Word came late Thursday from City Manager Ken Pulskamp in the form of a letter to Newhall Redevelopment Committee members (including this writer).
The Newhall Redevelopment Committee is – or was – an all-volunteer advisory body to the City Council (in its Redevelopment Agency role) and to the Planning Commission. The fate of the committee has been limbo since the dissolution earlier this year of all redevelopment agencies in California, including Santa Clarita’s.
Since that time, city officials had been conducting “further evaluation … to decide on the future of the committee.”

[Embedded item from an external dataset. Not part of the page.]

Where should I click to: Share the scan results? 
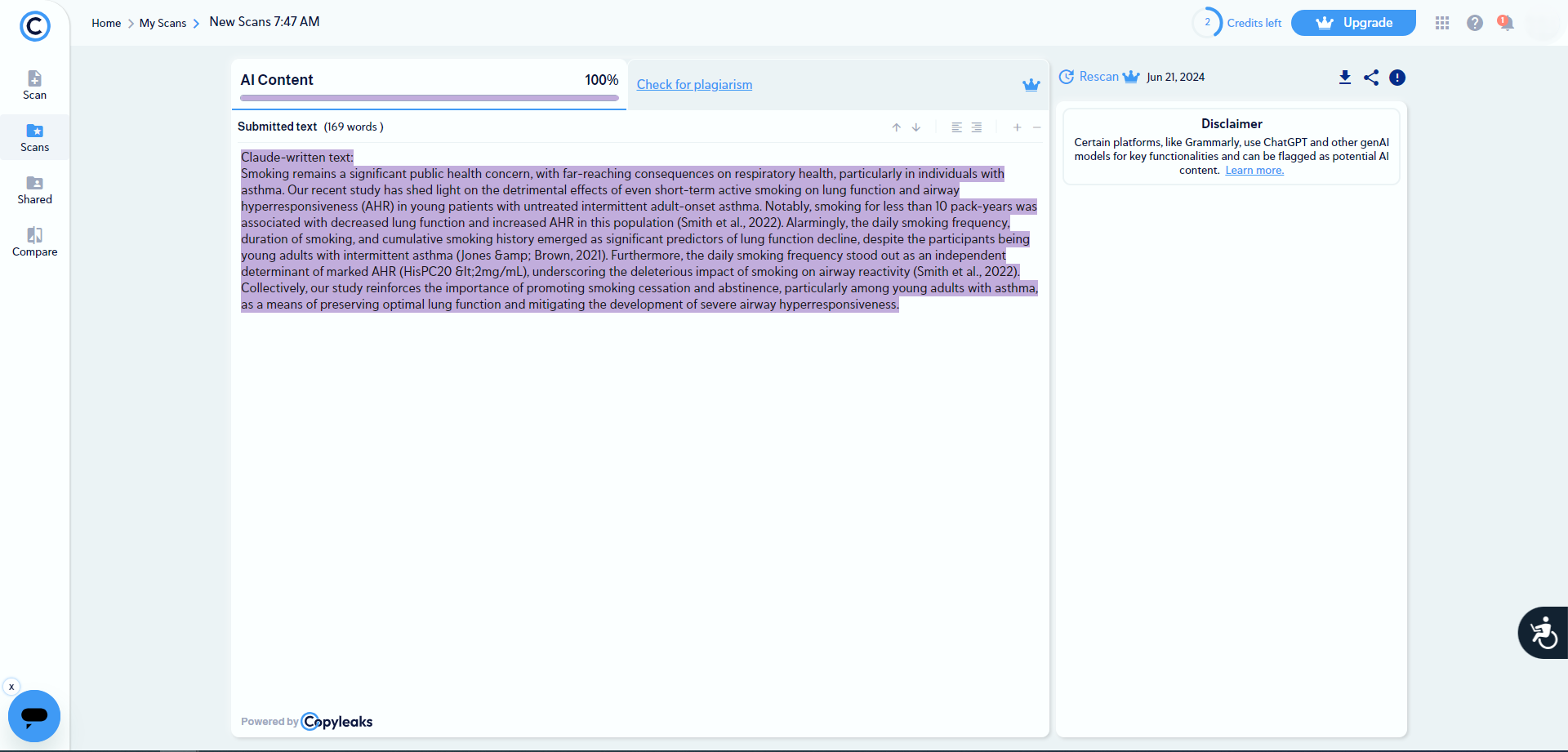[1371, 78]
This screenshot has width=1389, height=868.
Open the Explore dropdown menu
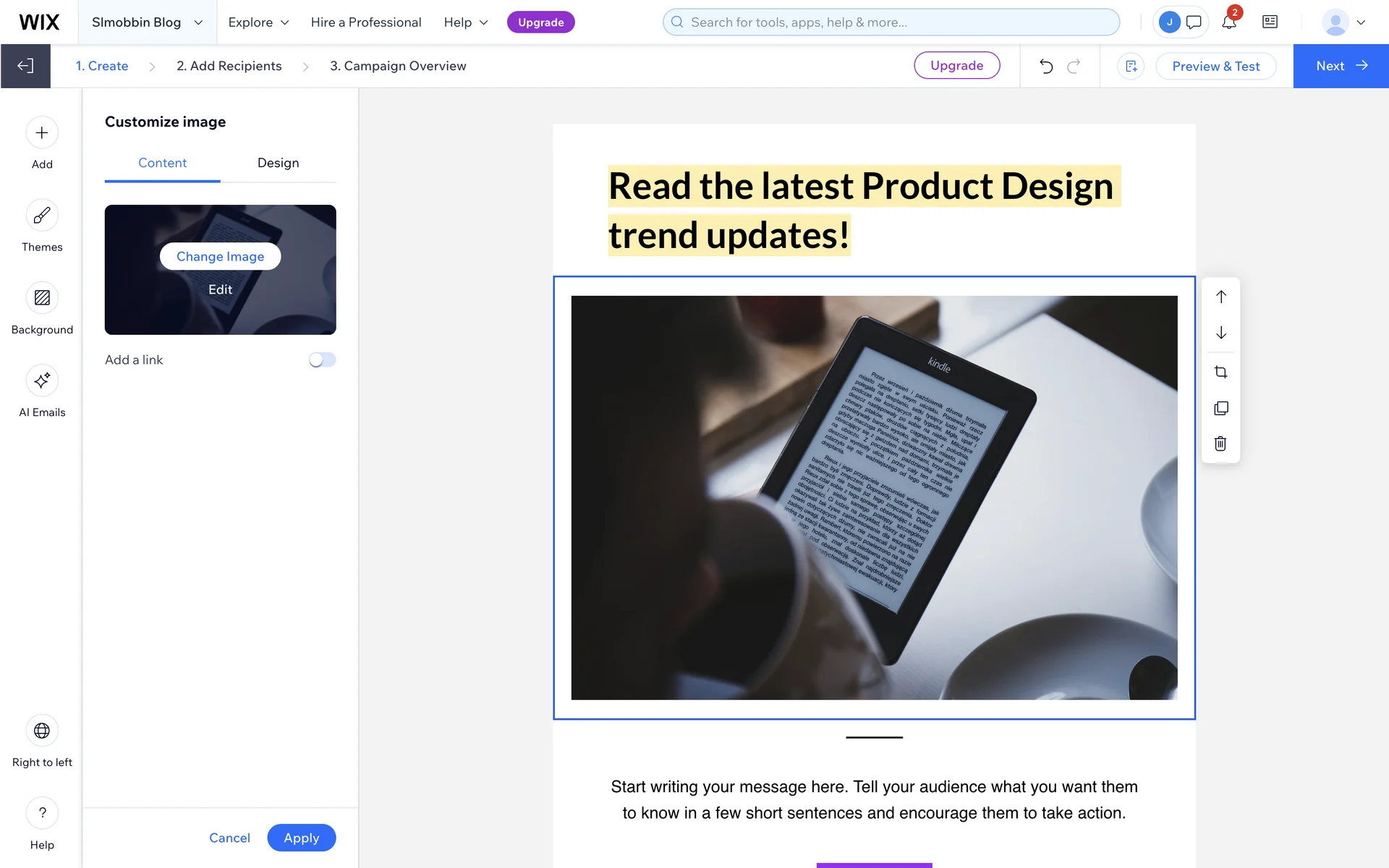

On Thursday the decision was made. Pulskamp’s letter states that because the redevelopment committee was created and appointed by the Santa Clarita Redevelopment Agency, and the agency no longer exists, the committee “is by law dissolved.”
Members of the committee have expressed a desire to continue in their advisory capacity on matters relating to the development of Old Town Newhall, and the committee’s (former) members are in the process of scheduling an informal meeting.
The committee was created and appointed in 1997 by the Santa Clarita Redevelopment Agency board – i.e., the five members of the Santa Clarita City Council. (The council actually wears a number of hats. For instance, the City Council serves as the board of the new Santa Clarita Public Library system, which is a separate government agency. Redevelopment worked the same way.)
The advisory body on redevelopment – the Newhall Redevelopment Committee – started out 15 years ago as a 17-member panel of local residents and business operators with an interest in transforming Newhall from a neglected business district into a thriving commercial center.
As redevelopment took hold in Newhall, the size of the committee was reduced to nine. The committee has been chaired in recent years by Phil Ellis, who also serves on the Newhall School Board. The other current members were Larry Bird, Tony Campbell, John Grannis, Duane Harte, Kevin D. Korenthal, Carol Rock, Dennis Verner and Leon Worden.